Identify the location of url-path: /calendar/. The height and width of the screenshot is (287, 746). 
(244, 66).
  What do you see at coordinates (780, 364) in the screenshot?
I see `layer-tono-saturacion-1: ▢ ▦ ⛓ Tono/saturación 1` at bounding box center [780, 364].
==
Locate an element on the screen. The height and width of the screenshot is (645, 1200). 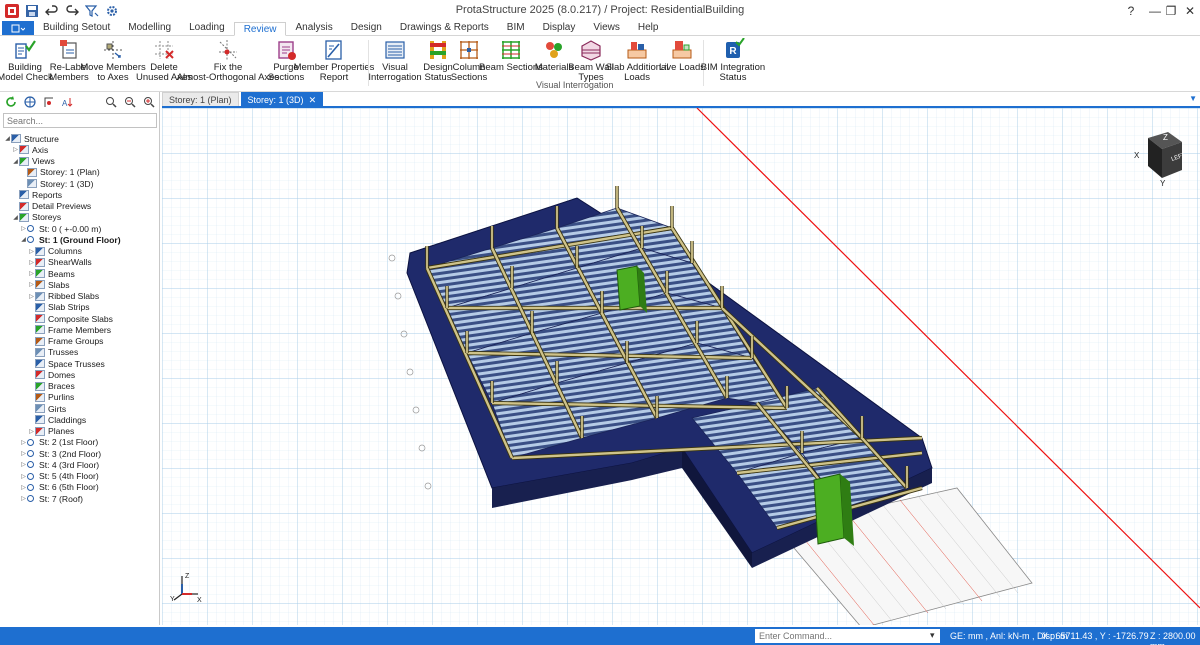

## Instructions for the task
Extract the entries from the line containing "Identify the location" to the line containing "center [780, 364].", copying each line unchanged.

## Answer space
Identify the location of url-path: /calendar/. The height and width of the screenshot is (287, 746). 
(244, 66).
  What do you see at coordinates (780, 364) in the screenshot?
I see `layer-tono-saturacion-1: ▢ ▦ ⛓ Tono/saturación 1` at bounding box center [780, 364].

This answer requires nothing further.